Angespannte Erwartung lag in der Luft, als Polizeihauptkommissar Peter Béfort die Bühne betrat und die ca. 120 Schülerinnen und Schülern der Jahrgangsstufe 11 (Q1) begrüßte, die sich im Pädagogischen Zentrum des Wittekind-Gymnasiums versammelt hatten. Er berichtete von der Schwierigkeit, einen Einstieg in diese Veranstaltung zu finden. Denn eigentlich habe er „keinen Bock mehr darauf“. Schließlich ginge es an diesem Morgen um viele Dinge, die er nicht mehr hören, nicht mehr erzählen möchte.

Anders als am Computer könne man eigene, schlimme Erlebnisse nicht einfach löschen, so Béfort weiter, der diese Ansicht mit den anderen Vortragenden teilte. „Aber wir tun das für euch, damit euch nicht das passiert, was wir hier heute zeigen.“, schloss der Polizeihauptkommissar seine Begrüßung und startete eine eindrückliche, aber zugleich beklemmende Präsentation.

Untermalt wurde sie von einem Song des Rappers Jo Riller, der darin ebenfalls eigene Erlebnisse verarbeitet. „Kannst du die Kreuze an den Bäumen sehen? Willst du so dein Leben beenden, die schönste Zeit deines Lebens verschwenden?“, sang der Berliner Musiker während Fotos von Unfällen in der Region mit völlig zerstörten Fahrzeugen gezeigt wurden. Schrecklich sich vorzustellen, was mit deren Insassen passiert ist. Die drastische Präsentation gehört zum Programm „Crash Kurs NRW Realität erfahren. Echt hart.“, das in Zusammenarbeit mit der für Suchtprävention zuständigen Lehrerin Andrea Wuttig kürzlich am Wittekind-Gymnasium umgesetzt wurde. Das Präventionsprojekt setzt darauf, Jugendliche durch authentische Bilder von Unfällen und Berichte betroffener Einsatzkräfte und Angehöriger emotional anzusprechen und aufzurütteln. So schilderten an diesem Vormittag Polizistin Ulrike Hoffmann, die Notärzte Kirsten Köster und Markus Fisahn, Sigrid Möller als Mutter eines Unfallopfers und Notfallseelsorger Daniel Brüll sowie als Moderator Polizeihauptkommissar Peter Béfort ihre persönlichen Erlebnisse. Ganz bewusst hatten sie Unfälle mit jugendlichen Opfern, einige davon Fahranfänger, ausgewählt.

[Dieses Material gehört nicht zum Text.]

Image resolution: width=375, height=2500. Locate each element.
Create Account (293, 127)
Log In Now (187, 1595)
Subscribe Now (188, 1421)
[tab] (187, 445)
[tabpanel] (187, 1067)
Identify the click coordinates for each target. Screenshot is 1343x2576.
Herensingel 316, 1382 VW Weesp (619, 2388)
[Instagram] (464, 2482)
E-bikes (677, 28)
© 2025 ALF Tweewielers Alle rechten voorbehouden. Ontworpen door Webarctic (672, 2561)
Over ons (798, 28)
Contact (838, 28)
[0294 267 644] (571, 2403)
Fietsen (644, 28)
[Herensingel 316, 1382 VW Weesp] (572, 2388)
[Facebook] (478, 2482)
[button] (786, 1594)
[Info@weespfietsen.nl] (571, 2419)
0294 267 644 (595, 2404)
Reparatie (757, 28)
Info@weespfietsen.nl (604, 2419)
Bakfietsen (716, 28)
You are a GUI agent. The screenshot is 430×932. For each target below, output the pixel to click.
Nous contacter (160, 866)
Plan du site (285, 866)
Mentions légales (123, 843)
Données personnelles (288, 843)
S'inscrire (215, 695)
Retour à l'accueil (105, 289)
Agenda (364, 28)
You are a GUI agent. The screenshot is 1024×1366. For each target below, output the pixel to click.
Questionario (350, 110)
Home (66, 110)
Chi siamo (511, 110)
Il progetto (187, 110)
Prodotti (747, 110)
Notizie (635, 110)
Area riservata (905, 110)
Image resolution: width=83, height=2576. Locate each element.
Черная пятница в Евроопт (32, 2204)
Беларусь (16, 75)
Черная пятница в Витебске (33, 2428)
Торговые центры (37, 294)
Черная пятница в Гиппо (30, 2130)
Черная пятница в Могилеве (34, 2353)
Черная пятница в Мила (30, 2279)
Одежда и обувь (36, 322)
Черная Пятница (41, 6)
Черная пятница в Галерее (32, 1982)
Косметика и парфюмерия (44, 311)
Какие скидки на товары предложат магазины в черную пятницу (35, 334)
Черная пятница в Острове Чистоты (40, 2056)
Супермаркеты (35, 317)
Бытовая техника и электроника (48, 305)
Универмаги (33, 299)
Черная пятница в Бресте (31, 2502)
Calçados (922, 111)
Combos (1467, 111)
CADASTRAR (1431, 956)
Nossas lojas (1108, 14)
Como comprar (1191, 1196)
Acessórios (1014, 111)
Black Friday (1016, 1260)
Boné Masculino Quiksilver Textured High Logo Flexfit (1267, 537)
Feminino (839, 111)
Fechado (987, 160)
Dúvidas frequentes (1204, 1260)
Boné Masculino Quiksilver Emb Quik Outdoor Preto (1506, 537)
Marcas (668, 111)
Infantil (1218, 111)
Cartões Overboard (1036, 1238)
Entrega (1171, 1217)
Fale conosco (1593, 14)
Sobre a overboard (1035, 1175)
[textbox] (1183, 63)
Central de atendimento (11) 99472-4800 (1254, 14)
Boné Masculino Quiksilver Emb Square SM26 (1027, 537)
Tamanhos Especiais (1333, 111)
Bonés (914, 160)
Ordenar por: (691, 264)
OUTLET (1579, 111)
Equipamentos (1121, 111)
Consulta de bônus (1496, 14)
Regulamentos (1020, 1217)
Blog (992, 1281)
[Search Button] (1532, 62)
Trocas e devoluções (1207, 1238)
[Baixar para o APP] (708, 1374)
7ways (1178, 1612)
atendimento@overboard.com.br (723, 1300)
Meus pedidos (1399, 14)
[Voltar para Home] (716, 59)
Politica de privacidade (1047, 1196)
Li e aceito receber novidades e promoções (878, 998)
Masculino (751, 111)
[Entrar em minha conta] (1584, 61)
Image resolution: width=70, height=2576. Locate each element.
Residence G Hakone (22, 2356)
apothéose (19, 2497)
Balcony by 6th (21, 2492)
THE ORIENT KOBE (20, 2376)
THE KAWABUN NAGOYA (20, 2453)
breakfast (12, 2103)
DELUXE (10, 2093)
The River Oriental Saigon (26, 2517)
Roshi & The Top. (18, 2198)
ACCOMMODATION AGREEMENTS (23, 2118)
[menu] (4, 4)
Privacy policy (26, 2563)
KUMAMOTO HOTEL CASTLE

Zunächst berichtete Polizistin Ulrike Hoffmann von der Aufnahme eines Unfalls mit einer 19jährigen Schwerverletzten, die in einer langen Linkskurve mit ihrem Fahrzeug vor einen Baum geprallt war. Nachdem die Verletzte aus dem völlig zerstörten Wagen geborgen und mit dem Rettungshubschrauber ins Krankenhaus gebracht worden war, begann für sie die polizeiliche Arbeit, so Hoffmann. Neben der Handtasche des Unfallopfers befand sich das Handy der Fahrerin, das unentwegt klingelte. Offensichtlich hatte die junge Frau kurz vor dem Unfall telefoniert und der Kontakt war durch den Aufprall abgebrochen. „Ein Blick auf’s Handy entspricht bei 50 Stundenkilometern 14m Blindflug.“, erläuterte die Polizistin den Schülern eine mögliche Unfallursache und fuhr fort: „Ich möchte nie euren Unfall aufnehmen und mit der schlimmen Nachricht zu euren Eltern fahren müssen.“
Notärztin Kirsten Köster, die selbst Kinder Alter der anwesenden Jugendlichen hat, arbeitet seit 20 Jahren als Notärztin im Lübbecker Krankenhaus. Schwere Unfälle, wie der, über den sie den Schülern berichtete, sind für sie dennoch alles andere als Routine. Der Einsatz, den sie beschrieb, fand an einem frühen Januarmorgen statt. Zwei Fahrzeuge waren in den Unfall mit insgesamt drei Verletzten verwickelt. Der Fahrer eines der beiden Unfallfahrzeuge war im Wagen eingeklemmt und musste von der Feuerwehr herausgeholt werden. Im Krankenhaus wurden zahlreiche Knochenbrüche im Becken- und Oberschenkelbereich festgestellt. Der kleine Fahrfehler, für den Bruchteil einer Sekunde zu schnell gewesen zu sein, führte dazu, dass der junge Mann heute nach 25 Operationen nicht mehr laufen und seinen Beruf nicht mehr ausüben kann. „Fahrt vorsichtig!“ war die Botschaft, die Kirsten Köster an die Schüler und Schülerinnen weitergab.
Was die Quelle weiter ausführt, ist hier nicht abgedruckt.